Stored data:
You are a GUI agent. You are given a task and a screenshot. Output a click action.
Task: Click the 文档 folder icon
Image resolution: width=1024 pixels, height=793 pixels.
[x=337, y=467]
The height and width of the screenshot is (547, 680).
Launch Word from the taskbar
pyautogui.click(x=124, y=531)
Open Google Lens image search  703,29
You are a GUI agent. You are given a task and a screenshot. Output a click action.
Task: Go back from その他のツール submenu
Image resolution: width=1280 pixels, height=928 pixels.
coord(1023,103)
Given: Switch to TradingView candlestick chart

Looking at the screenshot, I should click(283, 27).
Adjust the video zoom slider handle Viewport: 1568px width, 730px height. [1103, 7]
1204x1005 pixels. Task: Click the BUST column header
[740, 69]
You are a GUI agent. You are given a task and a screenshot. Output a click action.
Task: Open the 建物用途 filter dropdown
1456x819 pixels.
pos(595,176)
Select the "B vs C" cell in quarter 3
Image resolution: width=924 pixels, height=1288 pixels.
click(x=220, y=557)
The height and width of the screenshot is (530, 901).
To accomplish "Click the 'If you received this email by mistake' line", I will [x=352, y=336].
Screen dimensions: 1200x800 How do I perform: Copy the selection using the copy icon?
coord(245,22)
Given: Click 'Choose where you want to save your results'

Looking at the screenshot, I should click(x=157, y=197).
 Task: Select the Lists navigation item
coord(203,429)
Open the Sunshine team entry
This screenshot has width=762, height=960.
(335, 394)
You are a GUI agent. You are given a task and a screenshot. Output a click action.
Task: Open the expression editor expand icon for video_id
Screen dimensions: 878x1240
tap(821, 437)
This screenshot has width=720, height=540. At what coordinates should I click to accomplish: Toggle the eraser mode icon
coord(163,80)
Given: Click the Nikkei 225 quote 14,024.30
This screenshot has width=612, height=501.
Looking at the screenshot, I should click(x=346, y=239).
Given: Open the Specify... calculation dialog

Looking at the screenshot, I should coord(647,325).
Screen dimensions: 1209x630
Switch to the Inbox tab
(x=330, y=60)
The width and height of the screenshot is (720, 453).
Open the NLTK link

ASSIGNED TASK: Looking at the records above, return exactly the lines from the line with "Task: Open the 建物用途 filter dropdown" to the line with "The height and width of the screenshot is (530, 901).", both ends included.

EXERCISE RESPONSE:
Task: Open the 建物用途 filter dropdown
1456x819 pixels.
pos(595,176)
Select the "B vs C" cell in quarter 3
Image resolution: width=924 pixels, height=1288 pixels.
click(x=220, y=557)
The height and width of the screenshot is (530, 901).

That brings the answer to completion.